[Word and item position data]
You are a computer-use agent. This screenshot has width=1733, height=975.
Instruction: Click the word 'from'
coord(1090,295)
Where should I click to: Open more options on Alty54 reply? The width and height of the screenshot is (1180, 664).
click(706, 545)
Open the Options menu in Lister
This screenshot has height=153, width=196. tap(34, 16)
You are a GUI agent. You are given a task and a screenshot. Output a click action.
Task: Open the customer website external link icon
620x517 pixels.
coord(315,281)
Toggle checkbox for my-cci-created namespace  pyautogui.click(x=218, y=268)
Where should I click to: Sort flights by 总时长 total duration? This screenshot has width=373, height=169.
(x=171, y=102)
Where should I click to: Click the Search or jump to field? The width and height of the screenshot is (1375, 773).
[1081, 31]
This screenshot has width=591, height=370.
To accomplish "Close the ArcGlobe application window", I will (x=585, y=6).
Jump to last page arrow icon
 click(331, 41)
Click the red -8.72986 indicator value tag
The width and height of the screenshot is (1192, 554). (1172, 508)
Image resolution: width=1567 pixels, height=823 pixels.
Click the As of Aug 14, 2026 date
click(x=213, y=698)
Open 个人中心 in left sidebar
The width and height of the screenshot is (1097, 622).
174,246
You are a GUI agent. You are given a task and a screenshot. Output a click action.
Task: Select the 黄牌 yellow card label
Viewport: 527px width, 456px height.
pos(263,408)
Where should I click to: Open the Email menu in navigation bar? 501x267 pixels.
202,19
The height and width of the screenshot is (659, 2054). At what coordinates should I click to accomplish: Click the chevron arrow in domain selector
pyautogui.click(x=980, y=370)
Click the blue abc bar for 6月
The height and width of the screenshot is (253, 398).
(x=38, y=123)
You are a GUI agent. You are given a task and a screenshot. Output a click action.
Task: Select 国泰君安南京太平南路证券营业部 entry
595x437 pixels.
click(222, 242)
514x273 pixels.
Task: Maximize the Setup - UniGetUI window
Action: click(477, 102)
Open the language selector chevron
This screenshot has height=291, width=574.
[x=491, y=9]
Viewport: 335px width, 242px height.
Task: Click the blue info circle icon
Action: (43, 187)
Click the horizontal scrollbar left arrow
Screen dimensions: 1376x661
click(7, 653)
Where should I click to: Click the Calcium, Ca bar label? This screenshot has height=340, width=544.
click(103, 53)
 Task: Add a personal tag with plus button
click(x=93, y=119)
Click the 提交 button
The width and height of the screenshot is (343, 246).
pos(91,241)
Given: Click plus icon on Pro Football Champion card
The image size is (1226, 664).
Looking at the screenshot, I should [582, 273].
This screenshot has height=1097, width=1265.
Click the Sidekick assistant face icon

PROMPT: Rewrite all of the data above, changing every "chevron" to "caret" and leaving everything else as it is.

FINAL RESULT:
You are a computer-use agent. This screenshot has width=1733, height=975.
Instruction: Click the word 'from'
coord(1090,295)
Where should I click to: Open more options on Alty54 reply? The width and height of the screenshot is (1180, 664).
click(706, 545)
Open the Options menu in Lister
This screenshot has height=153, width=196. tap(34, 16)
You are a GUI agent. You are given a task and a screenshot. Output a click action.
Task: Open the customer website external link icon
620x517 pixels.
coord(315,281)
Toggle checkbox for my-cci-created namespace  pyautogui.click(x=218, y=268)
Where should I click to: Sort flights by 总时长 total duration? This screenshot has width=373, height=169.
(x=171, y=102)
Where should I click to: Click the Search or jump to field? The width and height of the screenshot is (1375, 773).
[1081, 31]
This screenshot has width=591, height=370.
To accomplish "Close the ArcGlobe application window", I will (x=585, y=6).
Jump to last page arrow icon
 click(331, 41)
Click the red -8.72986 indicator value tag
The width and height of the screenshot is (1192, 554). (1172, 508)
Image resolution: width=1567 pixels, height=823 pixels.
Click the As of Aug 14, 2026 date
click(x=213, y=698)
Open 个人中心 in left sidebar
The width and height of the screenshot is (1097, 622).
174,246
You are a GUI agent. You are given a task and a screenshot. Output a click action.
Task: Select the 黄牌 yellow card label
Viewport: 527px width, 456px height.
pos(263,408)
Where should I click to: Open the Email menu in navigation bar? 501x267 pixels.
202,19
The height and width of the screenshot is (659, 2054). At what coordinates should I click to accomplish: Click the caret arrow in domain selector
pyautogui.click(x=980, y=370)
Click the blue abc bar for 6月
The height and width of the screenshot is (253, 398).
(x=38, y=123)
You are a GUI agent. You are given a task and a screenshot. Output a click action.
Task: Select 国泰君安南京太平南路证券营业部 entry
595x437 pixels.
click(222, 242)
514x273 pixels.
Task: Maximize the Setup - UniGetUI window
Action: click(477, 102)
Open the language selector caret
This screenshot has height=291, width=574.
[x=491, y=9]
Viewport: 335px width, 242px height.
Task: Click the blue info circle icon
Action: (43, 187)
Click the horizontal scrollbar left arrow
Screen dimensions: 1376x661
click(7, 653)
Where should I click to: Click the Calcium, Ca bar label? This screenshot has height=340, width=544.
click(103, 53)
 Task: Add a personal tag with plus button
click(x=93, y=119)
Click the 提交 button
The width and height of the screenshot is (343, 246).
pos(91,241)
Given: Click plus icon on Pro Football Champion card
The image size is (1226, 664).
Looking at the screenshot, I should [582, 273].
This screenshot has height=1097, width=1265.
Click the Sidekick assistant face icon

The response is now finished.